[WORK TO COMPLETE]:
Each line, starting at the one with "This screenshot has" and running to the end of the data below, is to be set down again exactly, both ends included; leave pictures out.

[Data items]
=== Section Start ===

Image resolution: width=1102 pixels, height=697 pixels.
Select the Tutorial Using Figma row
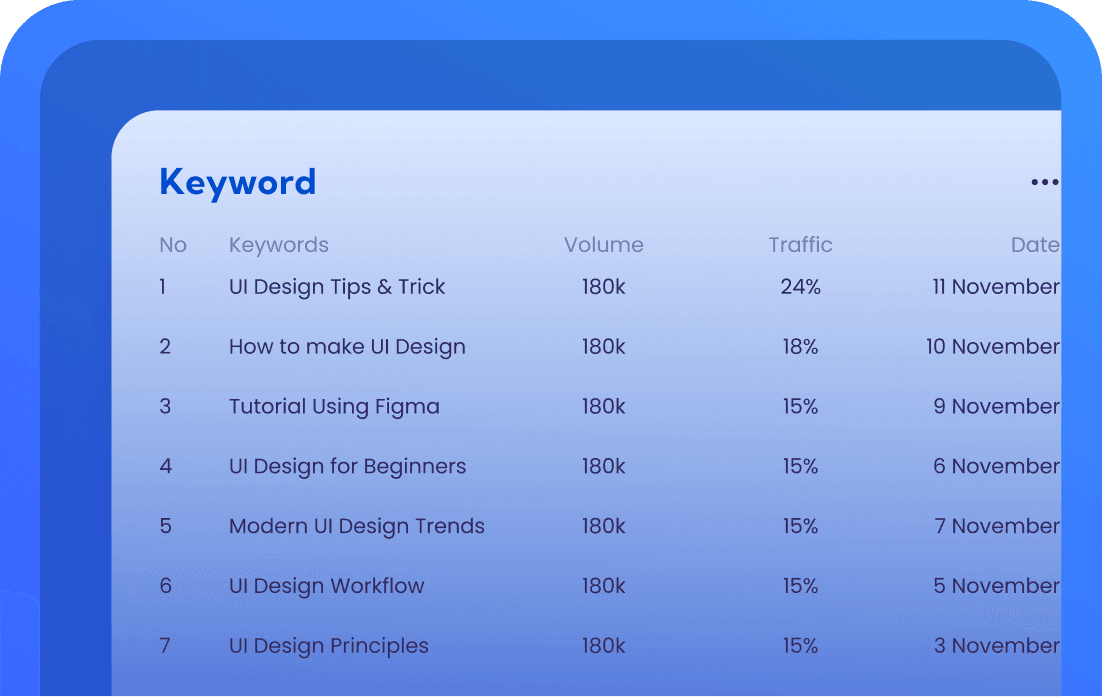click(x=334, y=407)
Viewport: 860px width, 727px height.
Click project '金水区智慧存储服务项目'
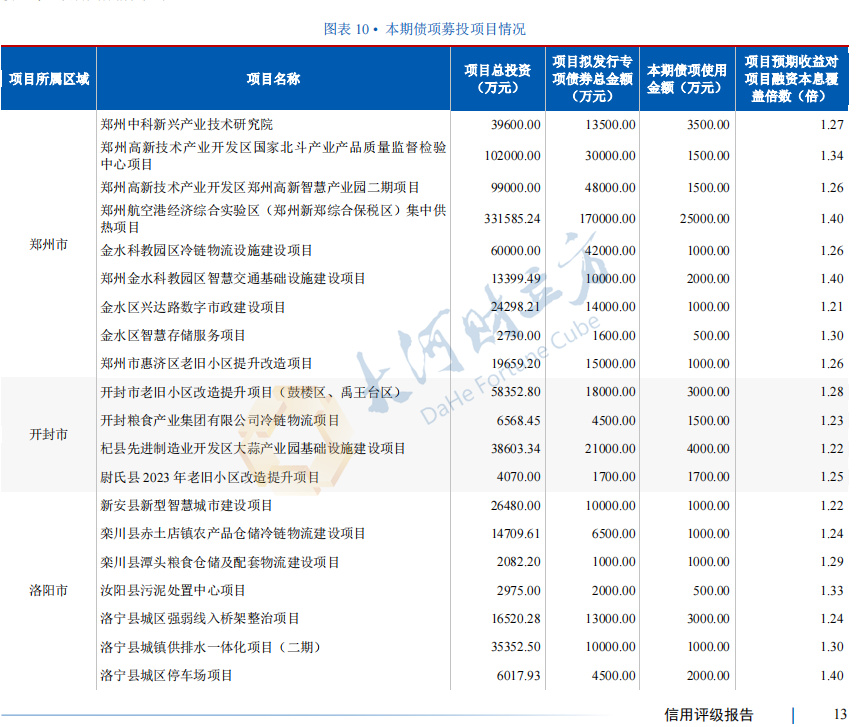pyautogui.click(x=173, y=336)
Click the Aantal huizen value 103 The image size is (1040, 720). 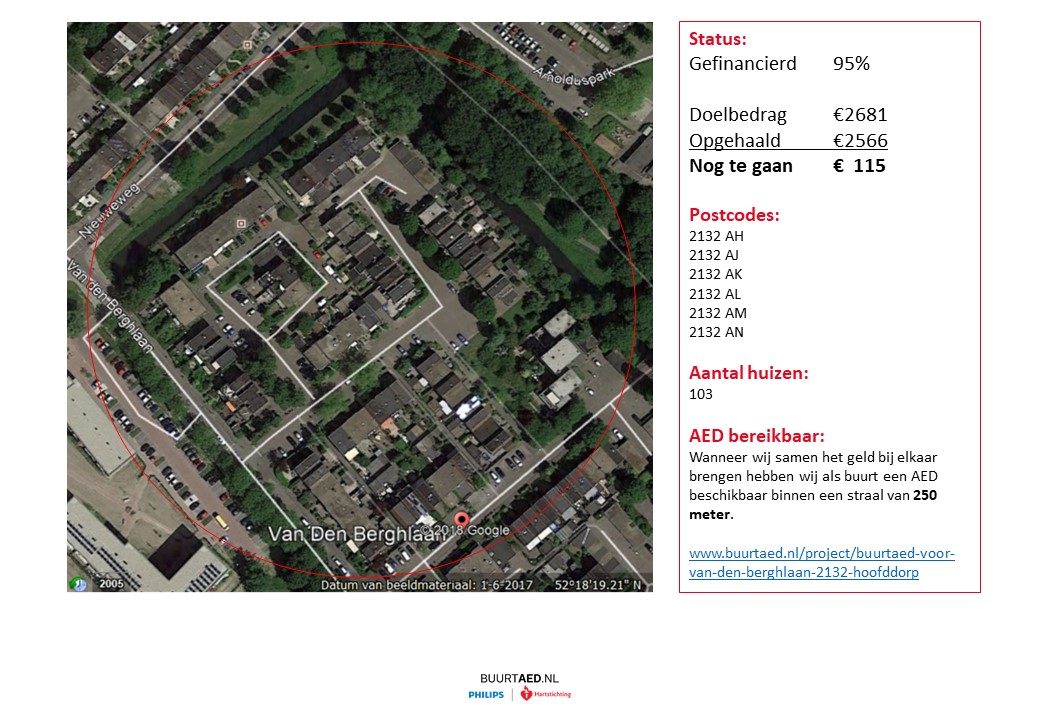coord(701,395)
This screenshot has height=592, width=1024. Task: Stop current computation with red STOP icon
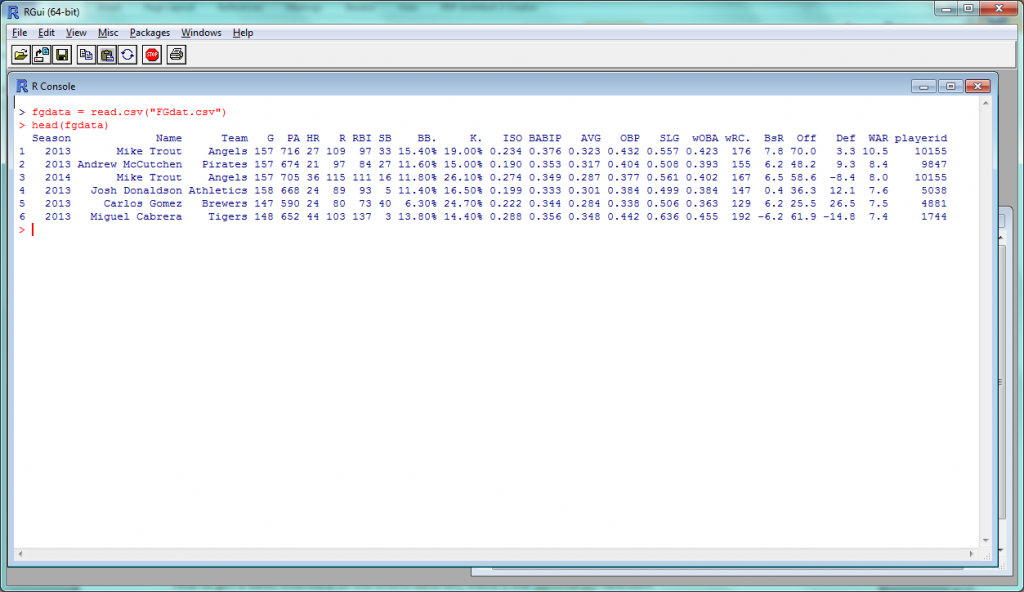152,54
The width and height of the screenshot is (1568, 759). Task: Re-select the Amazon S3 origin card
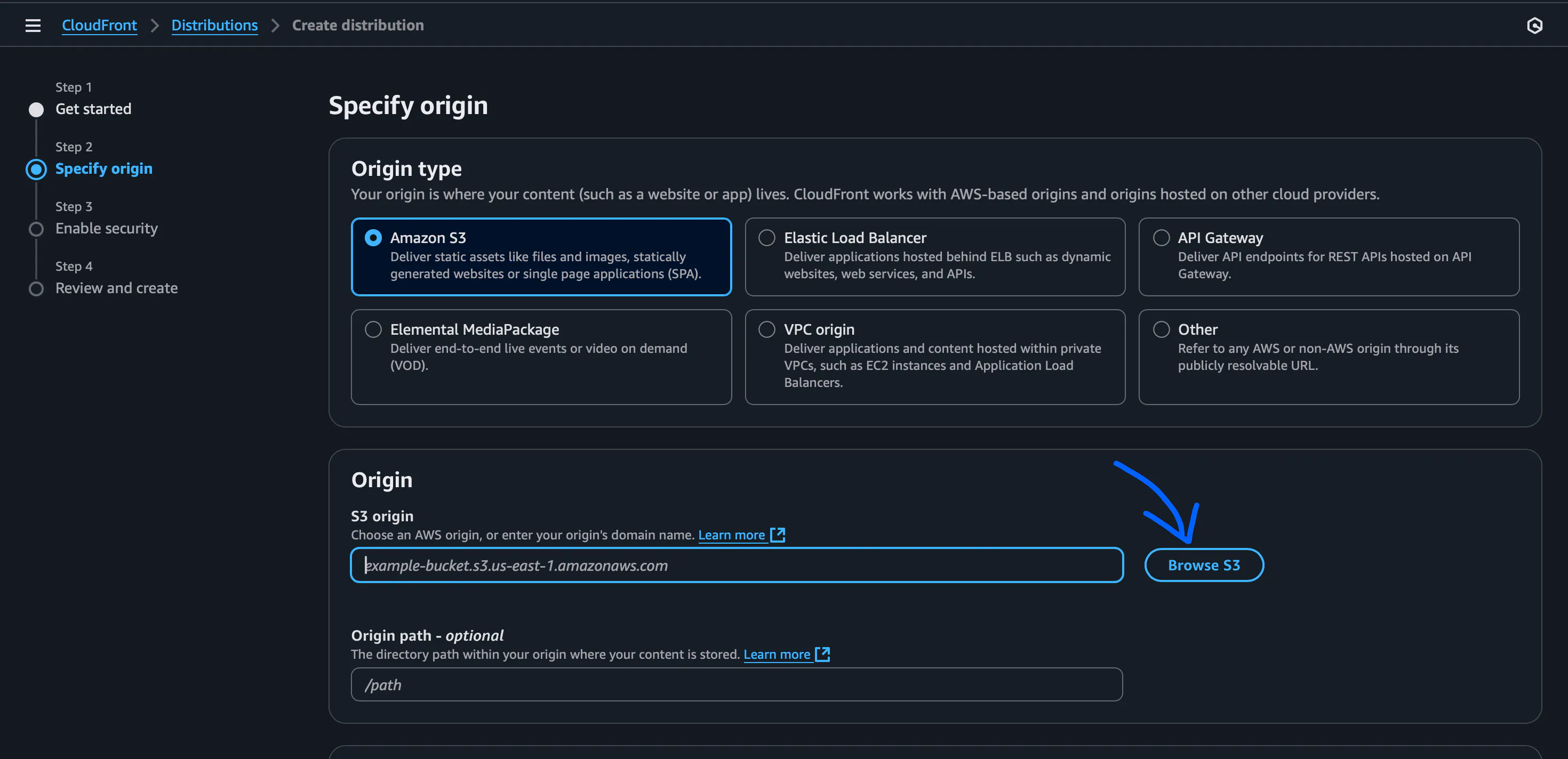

=== Section End ===

[RESPONSE TO THIS EXERCISE]:
This screenshot has height=592, width=1024. Task: Stop current computation with red STOP icon
152,54
The width and height of the screenshot is (1568, 759). Task: Re-select the Amazon S3 origin card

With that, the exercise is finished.